India stands as a global leader in crypto adoption, ranking high for transactional activity and overall usage. With an estimated 100 million crypto users and a burgeoning Web3 sector aspiring to contribute to India's $5 trillion economy goal, the market exhibits substantial potential. The Financial Intelligence Unit (FIU-IND) has already implemented enhanced anti-money laundering (AML) measures, with exchanges registered as reporting entities and adopting stricter KYC protocols, including live selfies and geolocation checks.

However, despite this high adoption and existing compliance infrastructure, the industry argues that the tax framework remains a significant impediment. The current regime is perceived as disproportionately impacting retail investors, creating friction rather than fairness. A substantial volume of Indian trading activity, estimated at ₹5 lakh crore (approximately $5 trillion) between October 2024 and October 2025, has reportedly moved to offshore exchanges, circumventing domestic oversight and potentially impacting tax revenues and consumer grievance redressal. This shift highlights a critical juncture where policy must adapt to retain economic activity and foster innovation within India's regulated parameters.

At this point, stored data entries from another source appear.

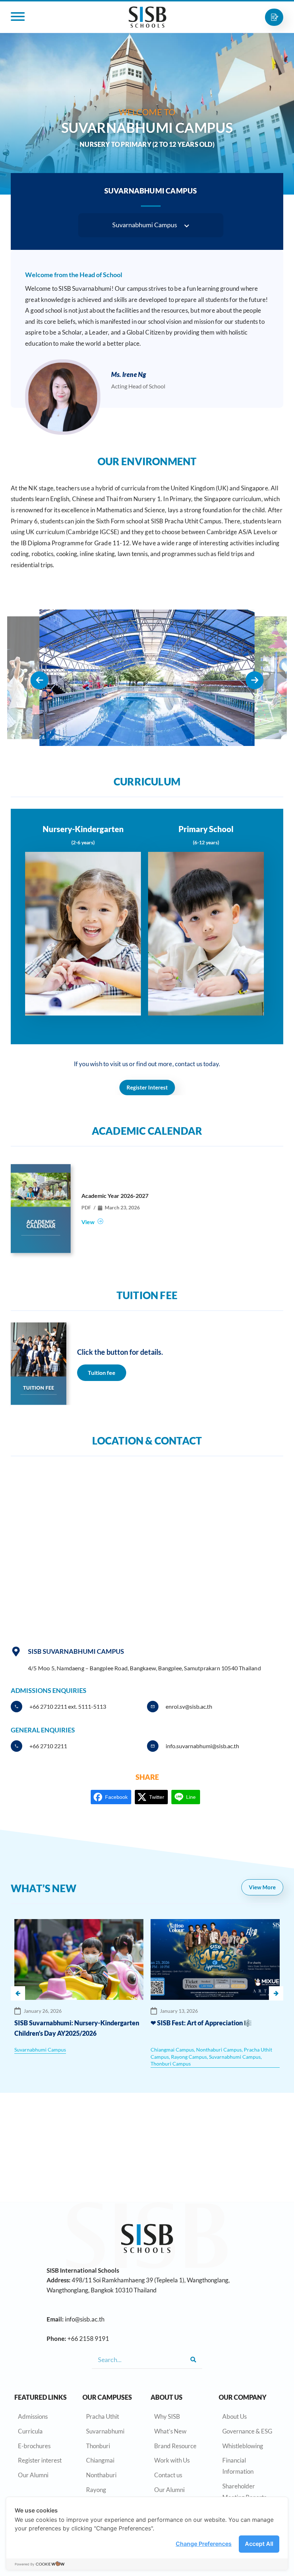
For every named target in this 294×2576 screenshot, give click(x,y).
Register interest (40, 2460)
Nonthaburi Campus (219, 2050)
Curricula (30, 2431)
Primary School (206, 829)
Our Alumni (33, 2475)
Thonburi (98, 2446)
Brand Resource (175, 2446)
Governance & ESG (247, 2431)
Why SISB (167, 2416)
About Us (234, 2416)
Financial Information (237, 2465)
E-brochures (34, 2446)
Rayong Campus (189, 2057)
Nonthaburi (101, 2475)
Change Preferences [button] (204, 2543)
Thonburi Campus (171, 2064)
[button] (150, 225)
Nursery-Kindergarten (83, 829)
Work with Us (172, 2460)
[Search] (193, 2359)
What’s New (170, 2431)
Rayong (96, 2489)
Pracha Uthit (102, 2416)
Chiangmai (100, 2460)
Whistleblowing (242, 2446)
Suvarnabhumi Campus (40, 2050)
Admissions (33, 2416)
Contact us (168, 2475)
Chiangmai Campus (172, 2050)
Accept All (259, 2543)
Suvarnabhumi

### Forward Outlook: A Defining Budget for Digital Assets

Industry executives believe Budget 2026 presents a crucial opportunity for India to recalibrate its policy approach. By addressing the tax structure's transaction-level friction and permitting loss set-offs, the government could restore onshore liquidity and strengthen investor confidence. Global players are closely watching, with suggestions for a more holistic licensing and supervision model to emerge. The impending Economic Survey may offer early indications of the government's stance on digital assets, setting the stage for a budget that could either solidify India's position in the global digital asset economy or risk further ceding ground to more accommodating regulatory environments.